Por la tarde, al revisar las fotos, una de ellas me atrapó de manera especial. En ella se concentraba lo que habíamos vivido: la piedra volcánica oscura, el verde obstinado del bosque y un mar de nubes que parecía flotar entre ambos mundos. Decidí editarla apenas un poco, lo suficiente para resaltar lo que ya estaba allí. Y al darle un título, no necesité más que esas tres palabras: "Lava, bosque, nubes. Tenerife".
Porque eso había sido la experiencia: un viaje a través de paisajes que no deberían coexistir en un mismo lugar, y sin embargo conviven en armonía. La dureza de la lava, testimonio del fuego que dio origen a la isla. La vitalidad del bosque, capaz de abrirse camino entre la piedra. Y las nubes, que llegan desde el océano y se enredan en las montañas como un velo cambiante. Tres fuerzas que se enfrentan y se abrazan, como si la isla entera fuera un laboratorio de contrastes.
Aquella escapada no fue solo un paseo turístico ni una excursión más. Fue la constatación de que la naturaleza guarda secretos en cada rincón, y que basta mirar con calma para descubrirlos. Tenerife, en ese viaje de Adeje al Teide y de regreso, nos enseñó su esencia: la capacidad de asombrar, de sorprender en cada curva, de recordar que en lo pequeño caben mundos enteros.

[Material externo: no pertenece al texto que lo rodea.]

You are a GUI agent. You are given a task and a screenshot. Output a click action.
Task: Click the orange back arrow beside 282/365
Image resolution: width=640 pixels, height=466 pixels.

Esa noche, mientras el sol se ocultaba sobre el Atlántico y la brisa del sur regresaba con su calor familiar, me quedó la certeza de que esa foto era mucho más que una imagen. Era un mapa emocional, un resumen de un día en el que atravesamos lava, bosque y nubes, y volvimos distintos, con la mirada ensanchada y el corazón agradecido."
Espero que os haya gustado tanto la fotografía, como el relato pausado que le acompaña.